- YOUR OBJECTIVE
Repeat exactly what runs from the line with "Screen dimensions: 616x860" through the last line of the material, and keep the pictures out of it.

- INFORMATION PROVIDED
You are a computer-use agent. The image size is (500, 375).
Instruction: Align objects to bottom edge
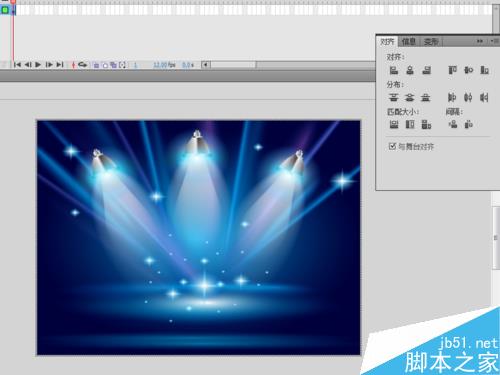click(484, 70)
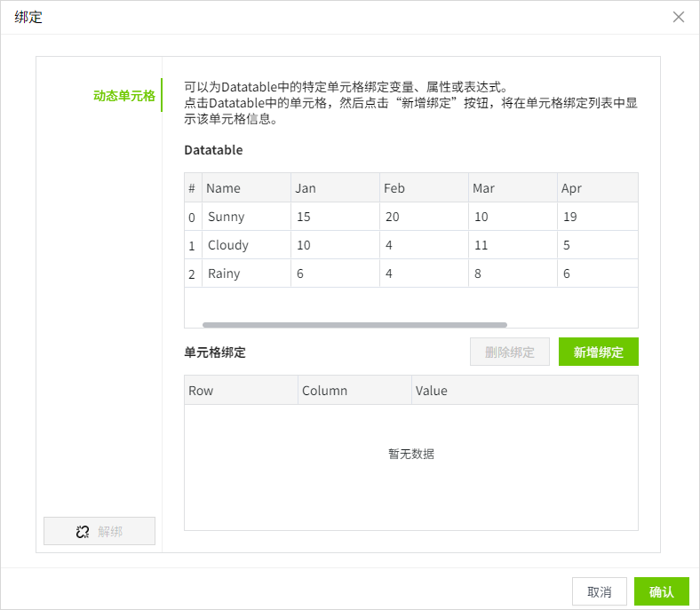The height and width of the screenshot is (610, 700).
Task: Select the 动态单元格 tab
Action: pyautogui.click(x=123, y=96)
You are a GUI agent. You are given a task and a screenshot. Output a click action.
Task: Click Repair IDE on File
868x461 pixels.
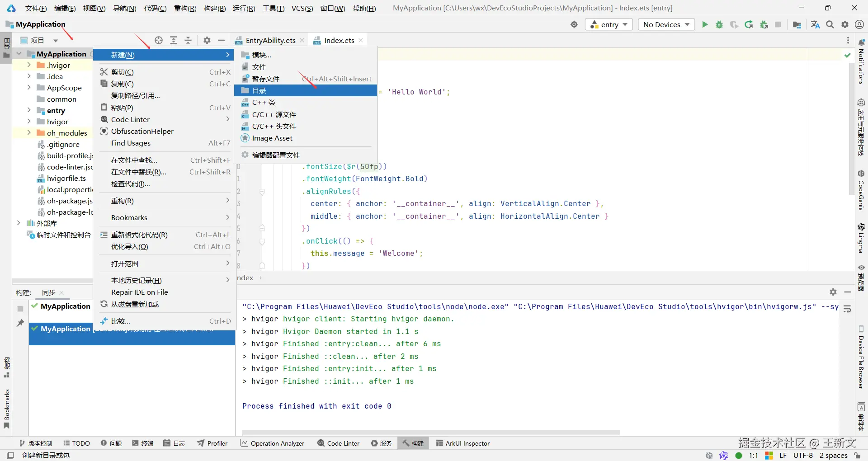coord(139,292)
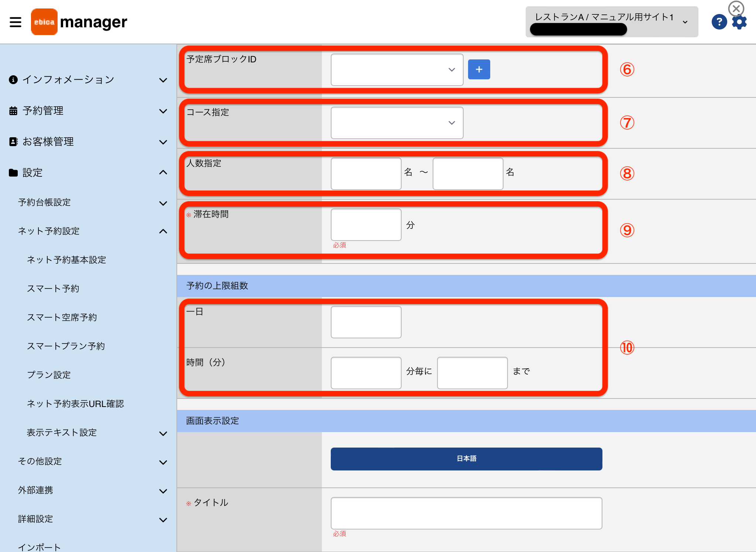
Task: Open the コース指定 dropdown
Action: tap(397, 123)
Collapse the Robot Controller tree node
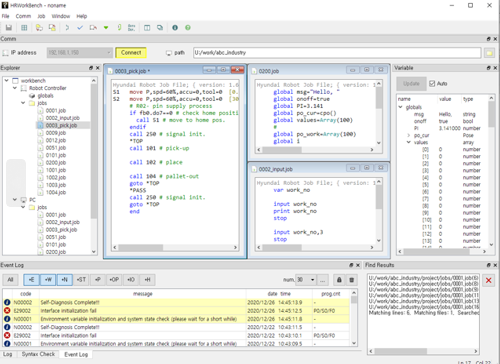 15,88
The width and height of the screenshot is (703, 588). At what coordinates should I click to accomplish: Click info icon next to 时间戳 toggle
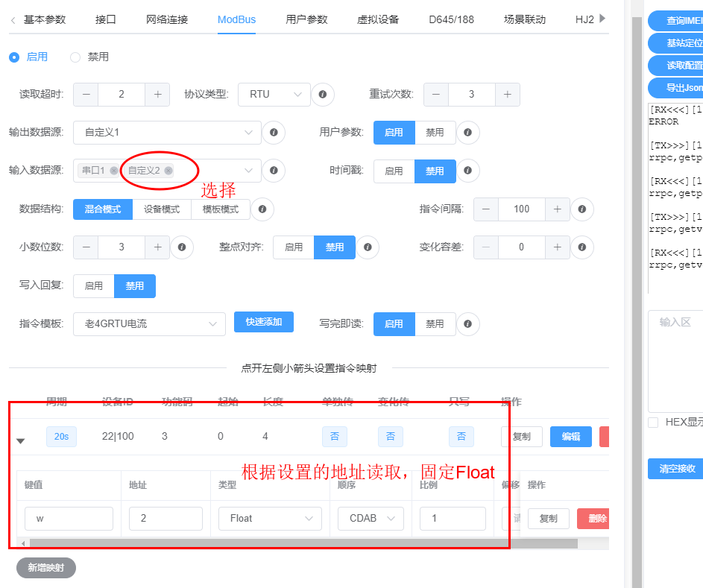pyautogui.click(x=467, y=171)
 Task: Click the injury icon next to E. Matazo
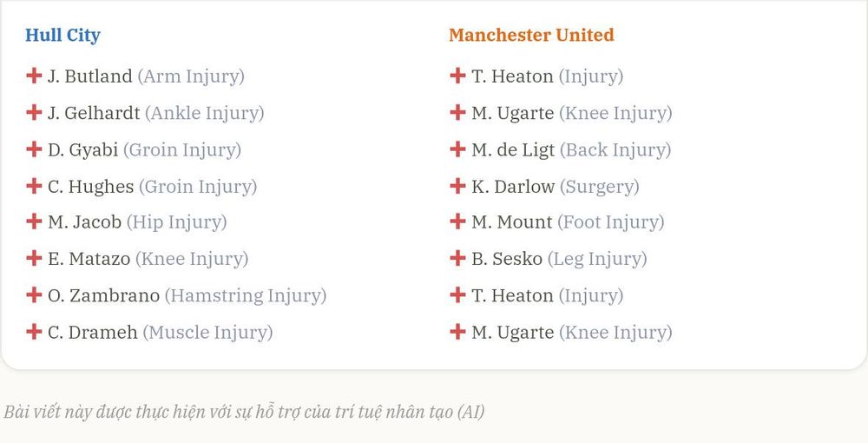coord(34,258)
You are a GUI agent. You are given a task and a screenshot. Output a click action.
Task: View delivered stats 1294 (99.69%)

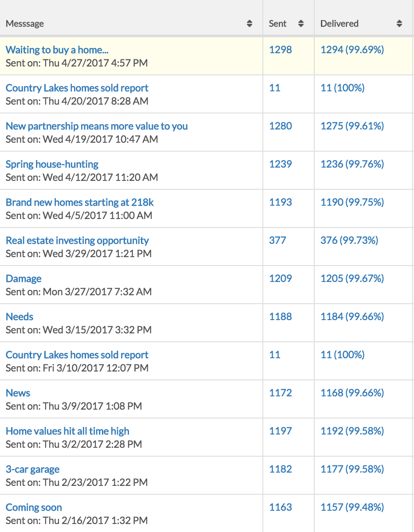click(x=352, y=50)
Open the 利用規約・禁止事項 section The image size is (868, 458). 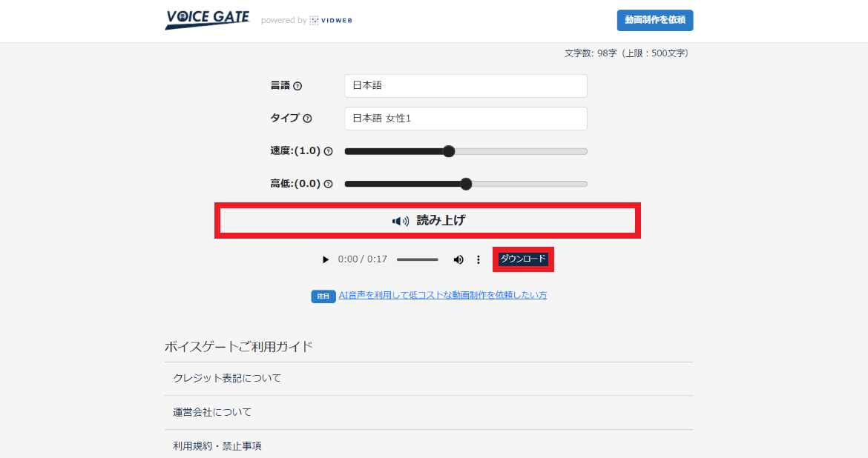click(217, 445)
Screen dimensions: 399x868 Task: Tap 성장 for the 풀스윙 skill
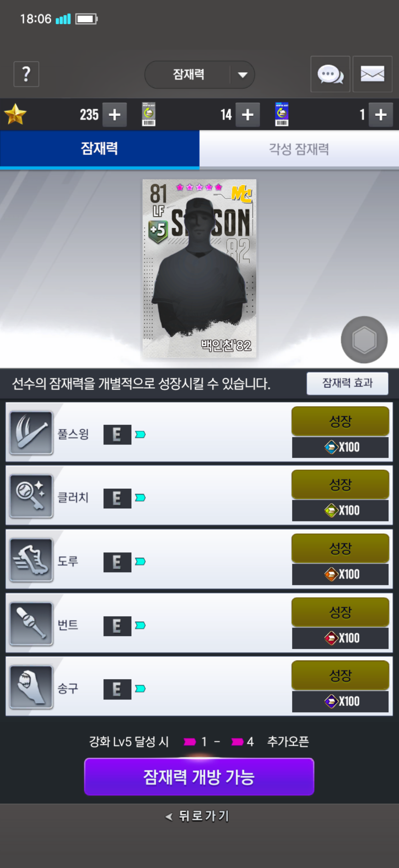click(340, 421)
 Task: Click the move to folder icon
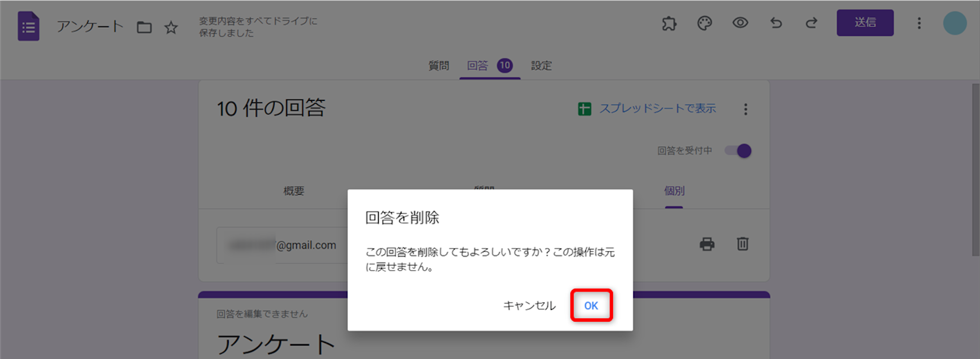click(144, 27)
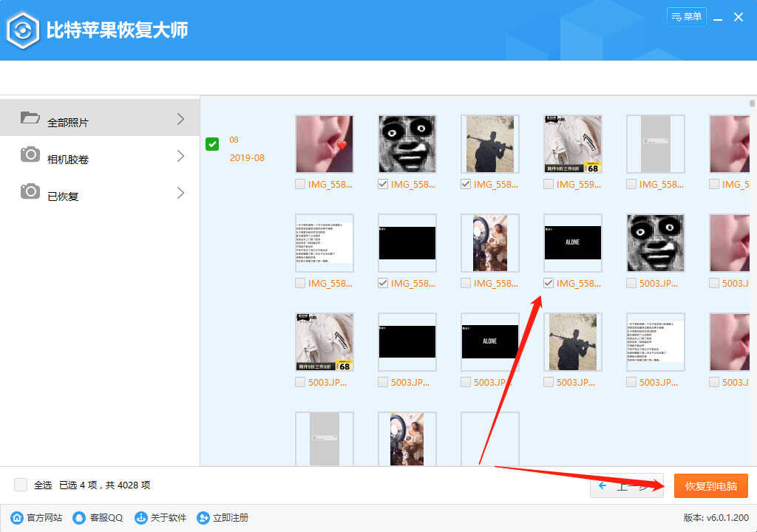The image size is (757, 532).
Task: Expand 全部照片 chevron arrow
Action: tap(180, 119)
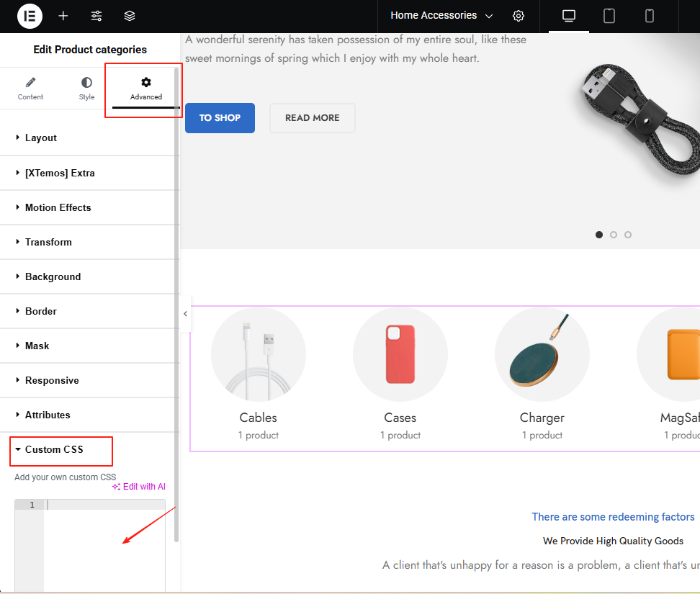The image size is (700, 594).
Task: Select the third slider pagination dot
Action: coord(628,235)
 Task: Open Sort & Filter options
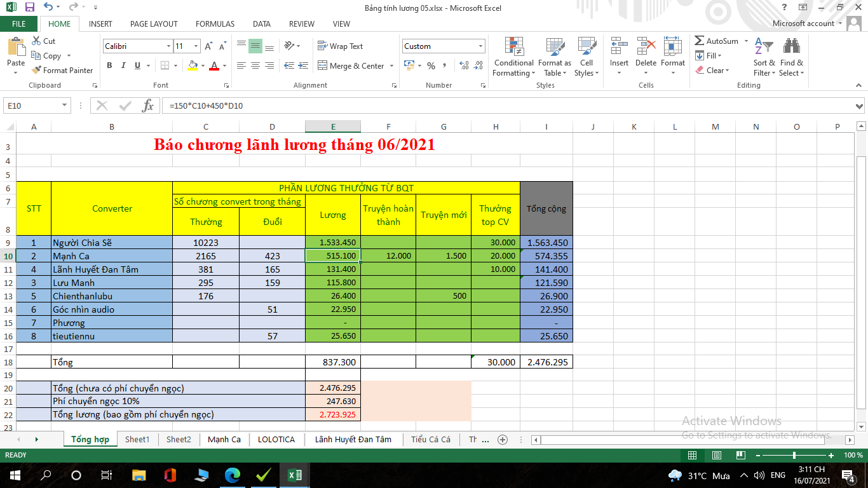pyautogui.click(x=764, y=57)
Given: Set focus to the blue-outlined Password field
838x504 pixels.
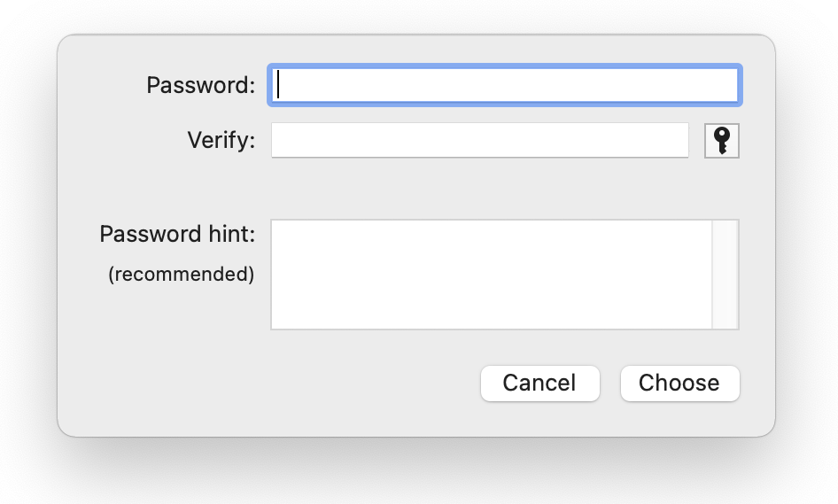Looking at the screenshot, I should 504,85.
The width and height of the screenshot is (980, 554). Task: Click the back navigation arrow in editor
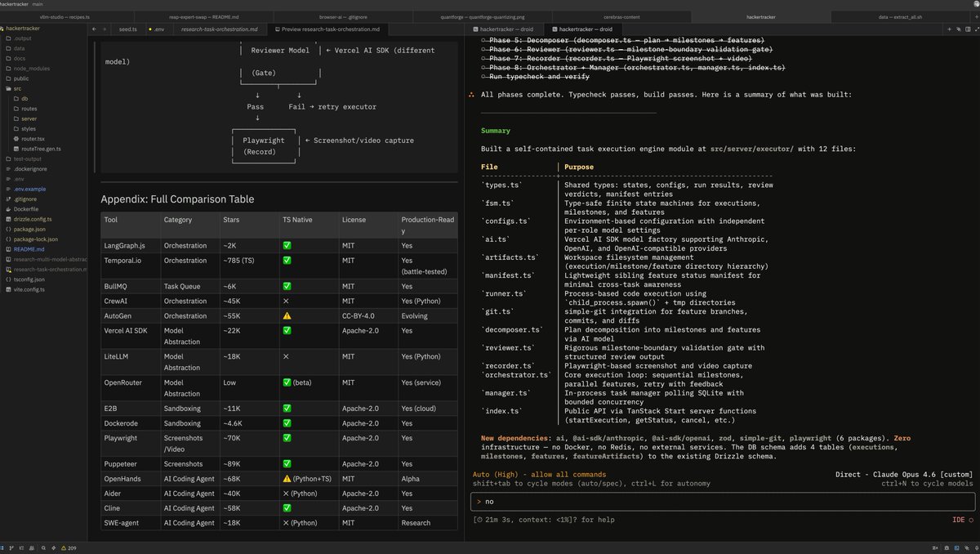94,29
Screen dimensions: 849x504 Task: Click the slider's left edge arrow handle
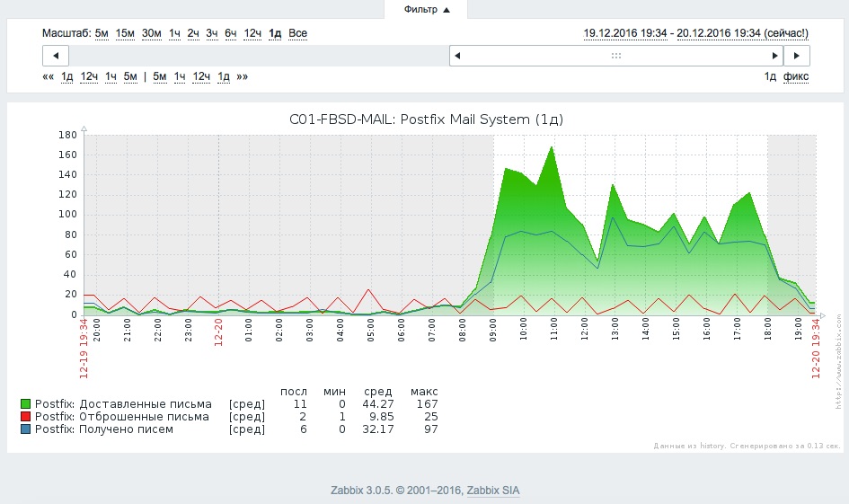tap(457, 56)
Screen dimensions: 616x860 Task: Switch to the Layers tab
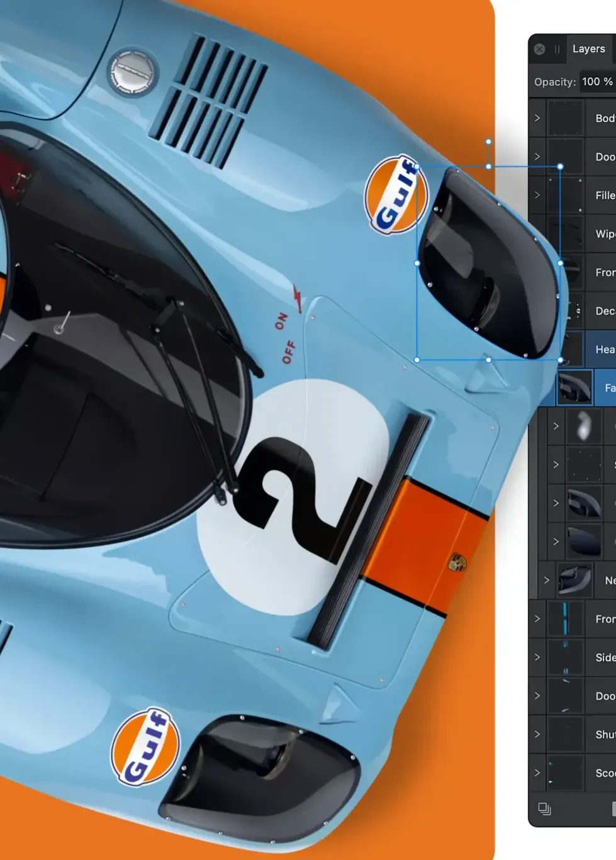588,49
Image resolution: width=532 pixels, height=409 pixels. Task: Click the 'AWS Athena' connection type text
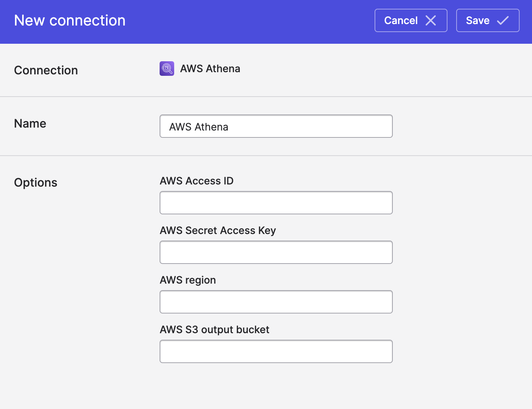tap(210, 69)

- TASK RESULT
Screen dimensions: 616x860 Task: Switch to the Layers tab
588,49
Image resolution: width=532 pixels, height=409 pixels. Task: Click the 'AWS Athena' connection type text
tap(210, 69)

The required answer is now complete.